**DO THIS:** Update the listing from its first line through the line containing "Looking at the screenshot, I should tap(822, 207).", replacing "meeting details" with "meeting notes" and changing nothing else. Give only those lines.

**SUPPLIED RECORDS:**

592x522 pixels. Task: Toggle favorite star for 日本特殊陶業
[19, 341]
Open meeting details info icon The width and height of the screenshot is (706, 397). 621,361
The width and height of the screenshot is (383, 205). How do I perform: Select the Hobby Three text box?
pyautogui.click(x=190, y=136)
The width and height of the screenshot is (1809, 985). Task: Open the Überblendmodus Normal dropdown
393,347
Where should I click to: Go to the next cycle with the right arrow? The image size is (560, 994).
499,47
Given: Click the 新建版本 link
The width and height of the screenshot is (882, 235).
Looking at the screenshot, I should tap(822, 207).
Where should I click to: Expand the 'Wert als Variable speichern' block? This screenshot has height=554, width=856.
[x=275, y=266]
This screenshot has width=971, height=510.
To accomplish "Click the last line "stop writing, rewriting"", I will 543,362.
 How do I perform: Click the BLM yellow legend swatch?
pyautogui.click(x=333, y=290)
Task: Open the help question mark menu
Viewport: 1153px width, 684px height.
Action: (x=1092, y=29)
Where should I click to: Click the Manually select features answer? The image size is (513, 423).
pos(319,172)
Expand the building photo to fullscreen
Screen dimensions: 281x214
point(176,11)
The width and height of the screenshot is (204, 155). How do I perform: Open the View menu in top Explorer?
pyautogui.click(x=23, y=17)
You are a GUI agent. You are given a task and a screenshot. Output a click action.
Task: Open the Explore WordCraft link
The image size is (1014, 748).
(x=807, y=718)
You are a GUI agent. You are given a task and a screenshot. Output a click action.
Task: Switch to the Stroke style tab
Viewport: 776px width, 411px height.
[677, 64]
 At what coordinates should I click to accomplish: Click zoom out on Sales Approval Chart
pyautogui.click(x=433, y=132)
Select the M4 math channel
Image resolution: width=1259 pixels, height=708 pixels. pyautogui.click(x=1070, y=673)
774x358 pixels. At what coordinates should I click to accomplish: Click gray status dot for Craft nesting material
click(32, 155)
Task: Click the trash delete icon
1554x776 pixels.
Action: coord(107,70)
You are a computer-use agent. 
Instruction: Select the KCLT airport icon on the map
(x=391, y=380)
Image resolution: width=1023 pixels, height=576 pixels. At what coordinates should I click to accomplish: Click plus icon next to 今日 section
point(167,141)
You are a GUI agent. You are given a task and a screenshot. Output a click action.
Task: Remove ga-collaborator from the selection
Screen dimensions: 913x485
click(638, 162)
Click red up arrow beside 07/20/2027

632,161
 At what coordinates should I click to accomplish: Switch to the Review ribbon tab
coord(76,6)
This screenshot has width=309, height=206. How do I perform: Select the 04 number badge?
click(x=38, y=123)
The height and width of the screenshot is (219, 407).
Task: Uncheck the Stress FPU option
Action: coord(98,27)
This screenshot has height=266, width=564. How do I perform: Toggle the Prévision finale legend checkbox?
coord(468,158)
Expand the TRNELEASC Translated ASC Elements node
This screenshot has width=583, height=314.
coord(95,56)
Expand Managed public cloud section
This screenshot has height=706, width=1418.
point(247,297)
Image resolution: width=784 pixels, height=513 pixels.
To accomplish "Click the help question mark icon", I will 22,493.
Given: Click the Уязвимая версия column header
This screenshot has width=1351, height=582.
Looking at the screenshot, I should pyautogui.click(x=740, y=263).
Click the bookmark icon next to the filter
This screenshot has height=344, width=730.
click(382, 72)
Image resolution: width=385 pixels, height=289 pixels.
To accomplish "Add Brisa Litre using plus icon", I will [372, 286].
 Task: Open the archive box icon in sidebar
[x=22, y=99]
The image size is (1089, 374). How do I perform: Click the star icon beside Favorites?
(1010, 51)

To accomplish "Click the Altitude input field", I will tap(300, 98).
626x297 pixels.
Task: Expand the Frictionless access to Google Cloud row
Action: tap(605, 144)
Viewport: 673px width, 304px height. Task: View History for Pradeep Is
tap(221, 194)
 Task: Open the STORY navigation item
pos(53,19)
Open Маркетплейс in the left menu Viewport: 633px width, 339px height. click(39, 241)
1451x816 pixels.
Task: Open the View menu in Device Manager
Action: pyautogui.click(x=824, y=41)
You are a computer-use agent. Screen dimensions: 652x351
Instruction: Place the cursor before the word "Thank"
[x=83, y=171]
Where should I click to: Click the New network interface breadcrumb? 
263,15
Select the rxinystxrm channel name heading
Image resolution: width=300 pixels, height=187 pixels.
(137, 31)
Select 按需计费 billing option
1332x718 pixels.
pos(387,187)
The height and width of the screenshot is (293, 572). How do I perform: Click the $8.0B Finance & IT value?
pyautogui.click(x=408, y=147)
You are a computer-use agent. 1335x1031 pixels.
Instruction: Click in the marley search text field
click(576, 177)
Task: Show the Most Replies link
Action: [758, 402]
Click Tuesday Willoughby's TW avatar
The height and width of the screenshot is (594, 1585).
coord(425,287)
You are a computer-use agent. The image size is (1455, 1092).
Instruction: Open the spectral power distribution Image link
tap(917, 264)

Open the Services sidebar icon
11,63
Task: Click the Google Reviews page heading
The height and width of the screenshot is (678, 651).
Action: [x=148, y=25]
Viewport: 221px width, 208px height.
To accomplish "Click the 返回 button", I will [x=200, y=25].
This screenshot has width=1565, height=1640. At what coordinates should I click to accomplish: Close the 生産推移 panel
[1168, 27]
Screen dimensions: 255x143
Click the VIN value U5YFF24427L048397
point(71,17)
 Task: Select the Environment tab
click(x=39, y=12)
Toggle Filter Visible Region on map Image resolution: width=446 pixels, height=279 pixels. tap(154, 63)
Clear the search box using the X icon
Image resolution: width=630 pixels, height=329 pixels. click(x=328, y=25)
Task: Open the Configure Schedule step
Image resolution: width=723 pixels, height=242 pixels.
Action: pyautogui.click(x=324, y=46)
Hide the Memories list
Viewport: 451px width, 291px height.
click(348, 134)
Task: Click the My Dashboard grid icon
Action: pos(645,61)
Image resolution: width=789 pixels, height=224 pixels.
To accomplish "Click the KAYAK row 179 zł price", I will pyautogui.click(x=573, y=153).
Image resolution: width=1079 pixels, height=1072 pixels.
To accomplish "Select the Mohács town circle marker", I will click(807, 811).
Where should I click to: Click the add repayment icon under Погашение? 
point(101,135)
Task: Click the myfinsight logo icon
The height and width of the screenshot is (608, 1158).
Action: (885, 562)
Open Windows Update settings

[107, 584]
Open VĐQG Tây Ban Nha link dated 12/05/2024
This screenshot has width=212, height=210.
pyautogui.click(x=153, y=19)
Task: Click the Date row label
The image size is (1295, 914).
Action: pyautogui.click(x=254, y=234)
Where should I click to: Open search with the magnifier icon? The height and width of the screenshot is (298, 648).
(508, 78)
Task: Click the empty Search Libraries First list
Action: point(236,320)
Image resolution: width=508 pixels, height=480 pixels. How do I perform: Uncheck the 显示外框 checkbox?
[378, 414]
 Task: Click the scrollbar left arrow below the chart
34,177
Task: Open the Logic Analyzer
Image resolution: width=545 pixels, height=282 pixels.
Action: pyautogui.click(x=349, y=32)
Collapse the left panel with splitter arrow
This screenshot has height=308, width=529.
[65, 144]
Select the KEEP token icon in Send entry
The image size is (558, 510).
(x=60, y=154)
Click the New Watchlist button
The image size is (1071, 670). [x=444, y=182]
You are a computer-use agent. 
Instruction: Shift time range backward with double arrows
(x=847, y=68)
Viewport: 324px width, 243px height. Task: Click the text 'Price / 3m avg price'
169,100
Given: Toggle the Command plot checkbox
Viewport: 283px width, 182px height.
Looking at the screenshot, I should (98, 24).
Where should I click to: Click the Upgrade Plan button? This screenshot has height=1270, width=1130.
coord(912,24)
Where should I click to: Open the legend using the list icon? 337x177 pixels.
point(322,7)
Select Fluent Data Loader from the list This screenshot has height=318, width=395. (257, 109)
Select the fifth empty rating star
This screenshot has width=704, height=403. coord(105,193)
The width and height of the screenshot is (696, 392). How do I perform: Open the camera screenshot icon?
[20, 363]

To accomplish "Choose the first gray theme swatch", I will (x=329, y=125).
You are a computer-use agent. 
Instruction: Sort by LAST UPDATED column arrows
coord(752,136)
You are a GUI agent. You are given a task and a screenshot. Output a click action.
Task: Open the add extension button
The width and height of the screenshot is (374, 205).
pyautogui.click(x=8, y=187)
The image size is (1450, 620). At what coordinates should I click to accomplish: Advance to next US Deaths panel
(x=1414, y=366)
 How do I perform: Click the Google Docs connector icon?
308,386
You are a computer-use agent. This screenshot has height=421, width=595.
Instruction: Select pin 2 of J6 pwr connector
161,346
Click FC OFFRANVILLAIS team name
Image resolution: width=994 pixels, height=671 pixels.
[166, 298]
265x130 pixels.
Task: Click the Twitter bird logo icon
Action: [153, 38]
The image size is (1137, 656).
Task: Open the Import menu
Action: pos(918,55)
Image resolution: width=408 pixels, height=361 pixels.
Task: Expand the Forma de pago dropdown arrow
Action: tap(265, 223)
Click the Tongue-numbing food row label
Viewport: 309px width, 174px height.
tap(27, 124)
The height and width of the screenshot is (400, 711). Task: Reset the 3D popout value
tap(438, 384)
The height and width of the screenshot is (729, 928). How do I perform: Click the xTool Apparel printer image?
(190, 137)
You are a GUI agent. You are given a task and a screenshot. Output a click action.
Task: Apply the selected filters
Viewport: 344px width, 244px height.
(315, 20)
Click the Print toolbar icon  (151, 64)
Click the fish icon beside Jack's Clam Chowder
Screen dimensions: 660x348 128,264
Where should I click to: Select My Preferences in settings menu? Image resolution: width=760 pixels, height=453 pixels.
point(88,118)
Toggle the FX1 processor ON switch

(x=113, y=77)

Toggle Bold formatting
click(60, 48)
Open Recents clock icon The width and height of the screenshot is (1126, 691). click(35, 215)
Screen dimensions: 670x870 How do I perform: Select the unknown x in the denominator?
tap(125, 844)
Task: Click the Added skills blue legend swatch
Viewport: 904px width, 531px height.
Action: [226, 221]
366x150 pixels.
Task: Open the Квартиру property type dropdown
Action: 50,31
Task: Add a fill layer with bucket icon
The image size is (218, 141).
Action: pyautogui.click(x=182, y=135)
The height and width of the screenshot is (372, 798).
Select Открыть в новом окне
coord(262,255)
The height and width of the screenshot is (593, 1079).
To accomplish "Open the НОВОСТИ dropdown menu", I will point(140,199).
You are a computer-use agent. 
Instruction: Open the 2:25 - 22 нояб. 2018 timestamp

**RESULT:**
592x522 pixels. Task: Toggle favorite star for 日本特殊陶業
[19, 341]
Open meeting notes info icon The width and height of the screenshot is (706, 397). 621,361
The width and height of the screenshot is (383, 205). How do I perform: Select the Hobby Three text box?
pyautogui.click(x=190, y=136)
The width and height of the screenshot is (1809, 985). Task: Open the Überblendmodus Normal dropdown
393,347
Where should I click to: Go to the next cycle with the right arrow? The image size is (560, 994).
499,47
Given: Click the 新建版本 link
The width and height of the screenshot is (882, 235).
Looking at the screenshot, I should tap(822, 207).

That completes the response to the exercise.